Alternativement, vous pouvez utiliser un values.yaml et spécifier les options ci-dessous :

  aws:
    enabled: true
    accountNumber: "$MY_ACC_NUM"
    roleName: $MY_ROLE_NAME
  additionalTrustedCAs: true

Le numéro de compte doit être spécifié sous forme de chaîne, comme ci-dessus, sinon l’installation échouera.

Vous pouvez ensuite installer l’adaptateur avec la commande suivante :

  helm install rancher-csp-adapter rancher-charts/rancher-csp-adapter -f values.yaml --version $CSP_ADAPTER_VERSION

5. Gestion des mises à jour de certificats

Si vous avez dû créer un secret stockant un certificat personnalisé dans Étape 3, vous devrez mettre à jour ce secret au fil du temps à mesure que le certificat est renouvelé.
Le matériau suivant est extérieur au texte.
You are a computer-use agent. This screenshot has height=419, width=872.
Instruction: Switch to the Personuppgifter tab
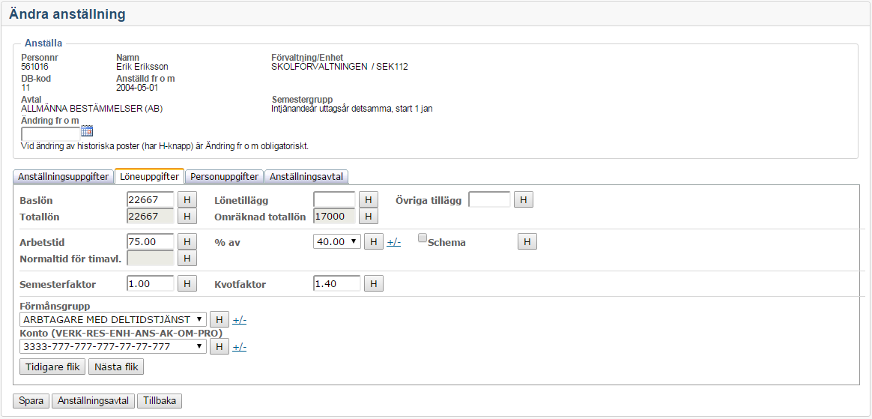pos(224,177)
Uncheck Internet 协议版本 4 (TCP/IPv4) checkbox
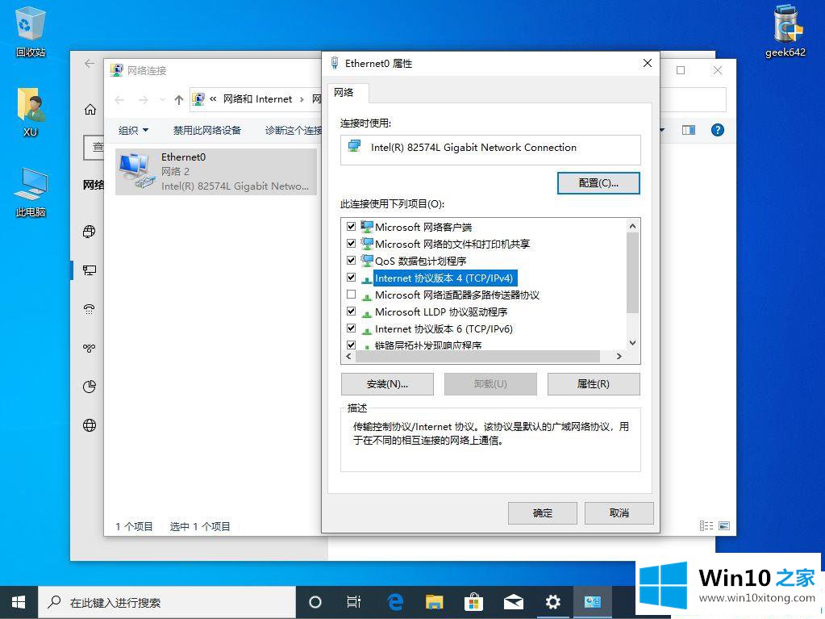This screenshot has height=619, width=825. [351, 278]
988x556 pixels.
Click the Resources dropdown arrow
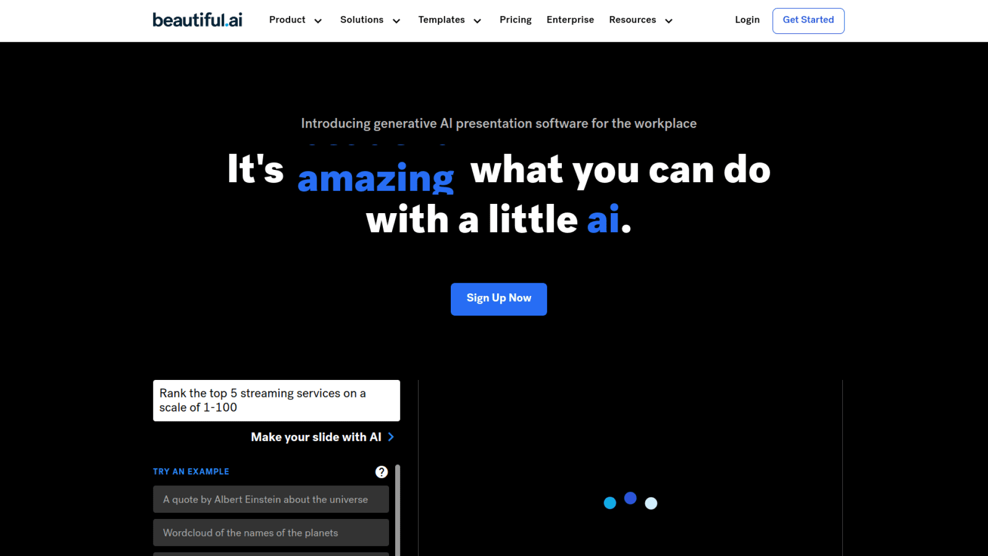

Tout d’abord, supprimez le secret original dans l’espace de noms cattle-csp-adapter-system, en utilisant la commande ci-dessous :

kubectl delete secret tls-ca-additional -n cattle-csp-adapter-system

Ensuite, suivez les étapes d’installation originales dans Étape 3 pour remplacer le contenu du secret par la valeur mise à jour.

Enfin, redémarrez le déploiement rancher-csp-adapter pour vous assurer que la valeur mise à jour est disponible pour l’adaptateur :

kubectl rollout restart deploy rancher-csp-adapter -n cattle-csp-adapter-system

Des méthodes telles que opérateur de confiance du cert-manager vous permettent d’automatiser certaines de ces tâches. Bien que ces méthodes ne soient pas officiellement prises en charge, elles peuvent réduire la fréquence à laquelle vous devez renouveler manuellement les certificats.